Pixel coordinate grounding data
Start of Block

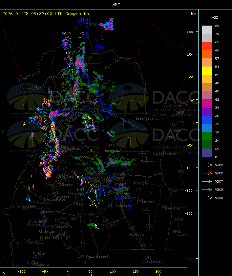Select the red 60-65 dBZ swatch
This screenshot has width=232, height=276.
point(207,46)
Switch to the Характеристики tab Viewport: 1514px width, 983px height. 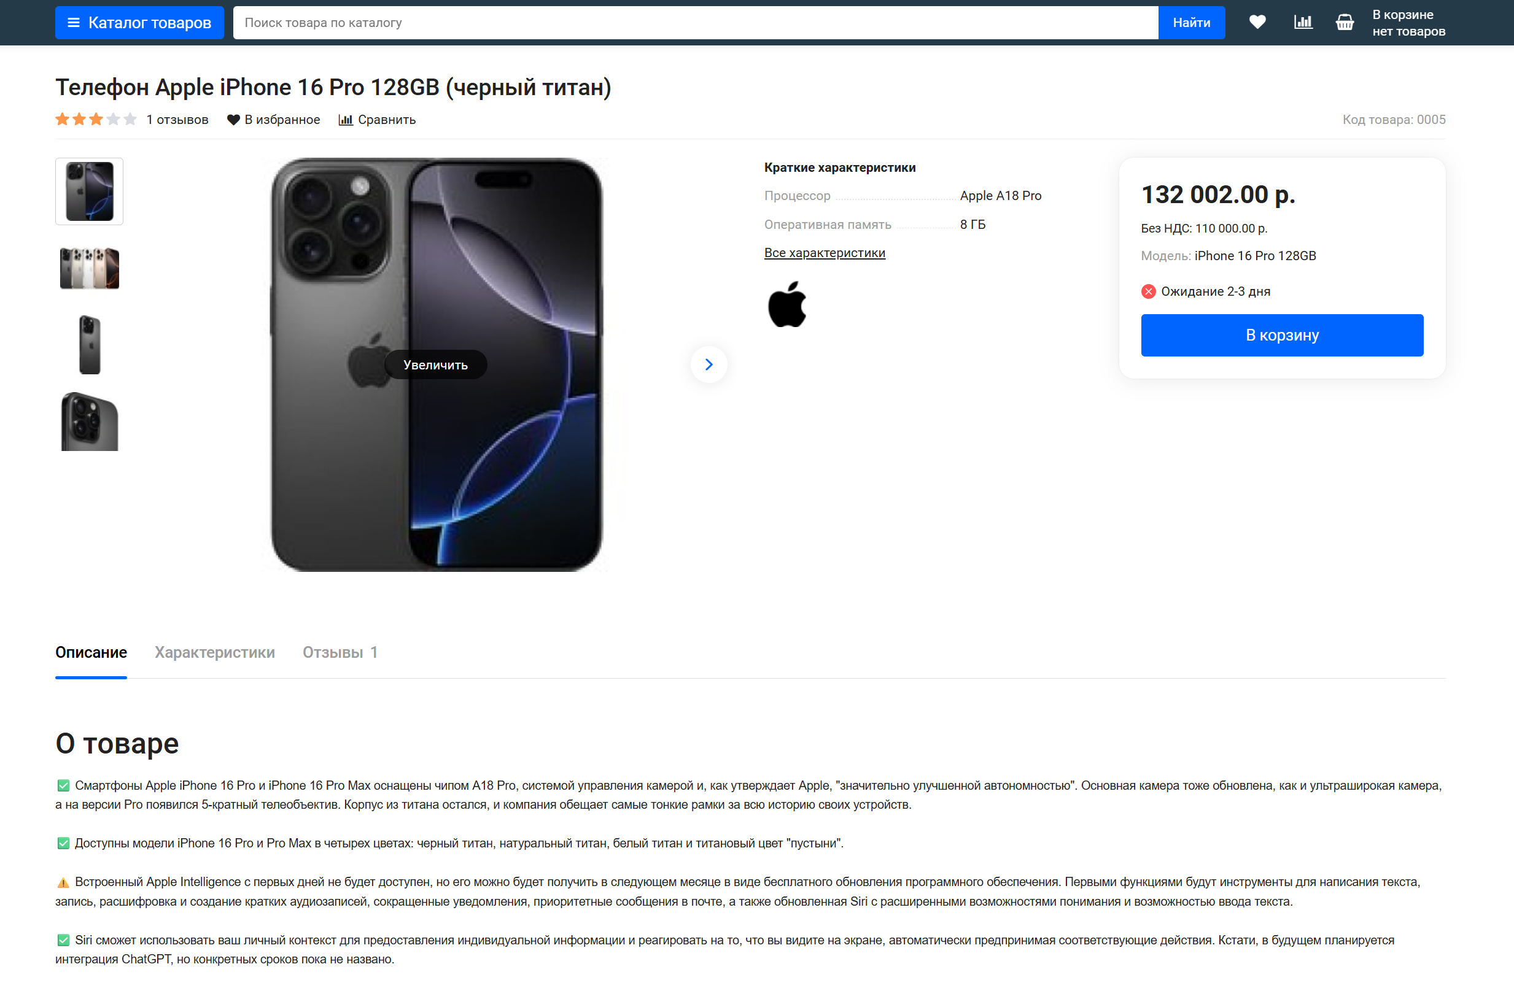click(x=215, y=652)
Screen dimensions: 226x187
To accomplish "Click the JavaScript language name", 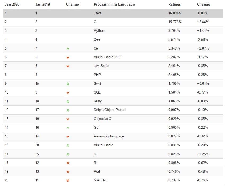I will tap(101, 66).
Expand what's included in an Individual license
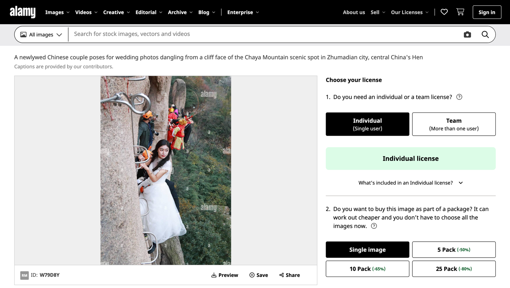The image size is (510, 288). point(410,183)
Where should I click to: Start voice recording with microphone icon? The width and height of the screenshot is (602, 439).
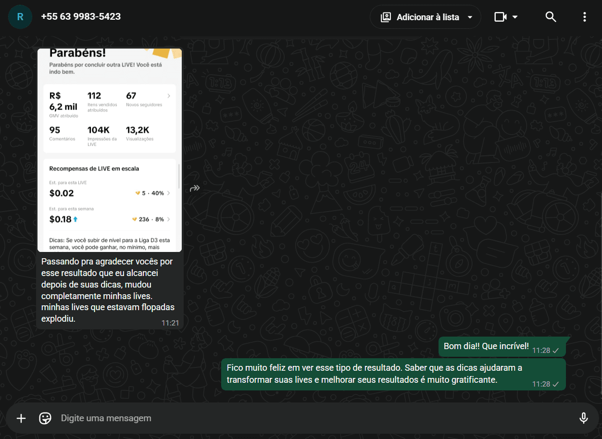pyautogui.click(x=583, y=418)
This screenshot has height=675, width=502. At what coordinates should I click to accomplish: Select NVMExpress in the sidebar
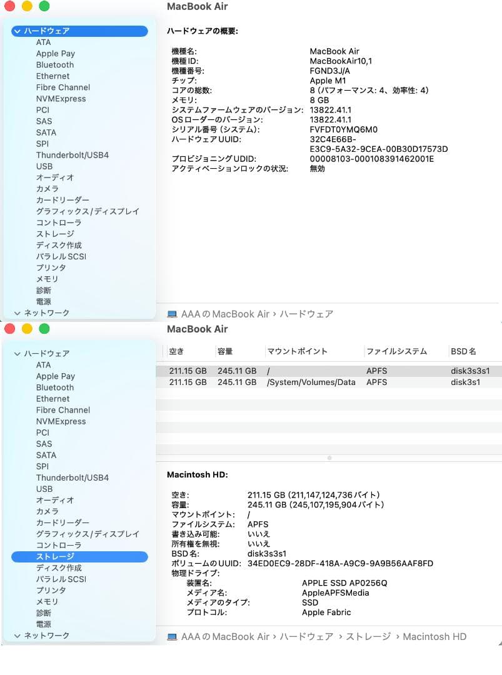click(x=61, y=98)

End of Block

Your assignment – Output exactly the lines from the one that has "This screenshot has height=675, width=502." through the end of the data. Do not include pictures.

Task solution –
This screenshot has height=675, width=502. At what coordinates should I click to accomplish: Select NVMExpress in the sidebar
click(x=61, y=98)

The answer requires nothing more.